In the previous blog entry in this series, we noted that the resurrection is the necessary hinge on which all of Christianity turns. Even the Bible itself acknowledges that if Jesus wasn't actually raised, that Christianity is futile and we should be pitied above all people. If the resurrection is so tantamount to the legitimacy of the entire Christian faith, surely there must be substantial reasons why people believed (and gave their life) that Jesus was actually raised from the dead on the third day after His crucifixion. Josephus was a first century Jewish historian who also served the Roman emperor Vespasian. Neither his religious convictions nor workplace environment afforded him any reason to speak too favourably of Jesus - especially His resurrection.
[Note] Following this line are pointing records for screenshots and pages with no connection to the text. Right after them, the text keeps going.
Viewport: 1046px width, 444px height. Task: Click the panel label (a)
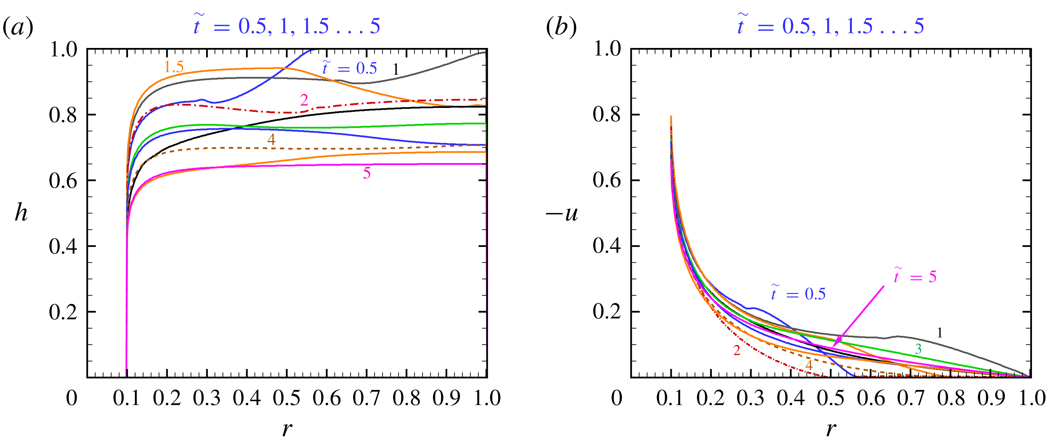click(18, 27)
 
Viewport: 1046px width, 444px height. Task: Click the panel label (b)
click(561, 27)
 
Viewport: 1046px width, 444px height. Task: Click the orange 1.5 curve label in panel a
click(174, 66)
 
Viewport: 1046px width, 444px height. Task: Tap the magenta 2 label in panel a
click(304, 100)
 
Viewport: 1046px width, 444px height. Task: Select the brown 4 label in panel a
click(271, 139)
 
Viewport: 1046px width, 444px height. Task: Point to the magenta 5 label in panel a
click(367, 173)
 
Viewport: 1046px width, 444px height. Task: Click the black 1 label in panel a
click(396, 70)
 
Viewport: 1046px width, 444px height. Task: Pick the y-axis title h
click(21, 213)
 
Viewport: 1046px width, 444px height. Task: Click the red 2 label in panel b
click(736, 350)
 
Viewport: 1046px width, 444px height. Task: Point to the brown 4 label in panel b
click(808, 365)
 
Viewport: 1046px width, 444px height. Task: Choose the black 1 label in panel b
click(939, 333)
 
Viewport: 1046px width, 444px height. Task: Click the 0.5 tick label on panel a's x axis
click(287, 398)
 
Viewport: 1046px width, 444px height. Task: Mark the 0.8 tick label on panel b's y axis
click(607, 115)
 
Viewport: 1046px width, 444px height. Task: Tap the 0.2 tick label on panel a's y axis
click(63, 312)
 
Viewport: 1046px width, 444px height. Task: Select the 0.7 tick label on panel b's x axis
click(911, 398)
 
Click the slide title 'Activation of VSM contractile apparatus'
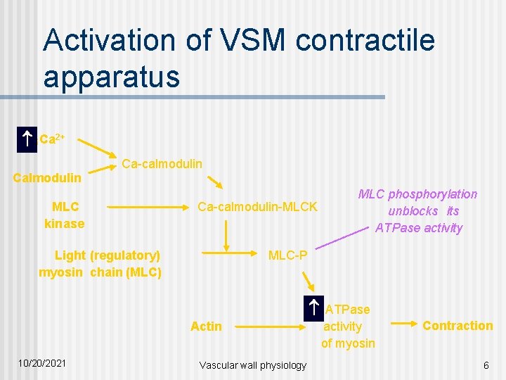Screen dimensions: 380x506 click(x=239, y=58)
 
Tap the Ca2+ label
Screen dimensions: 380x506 click(x=52, y=139)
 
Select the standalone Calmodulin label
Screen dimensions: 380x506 click(x=47, y=178)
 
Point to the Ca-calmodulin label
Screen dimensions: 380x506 click(x=162, y=163)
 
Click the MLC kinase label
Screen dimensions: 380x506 click(x=64, y=215)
Josephus (1st Century Jewish Historian) - Antiquities 18.3
At this time there was a wise man who was called Jesus. His conduct was good and (he) was known to be virtuous. And many people from among the Jews and the other nations became his disciples. Pilate condemned him to be crucified and to die. But those who had become his disciples did not abandon his discipleship. They reported that he had appeared to them three days after his crucifixion, and that he was alive; accordingly he was perhaps the Messiah, concerning whom the prophets have recounted wonders.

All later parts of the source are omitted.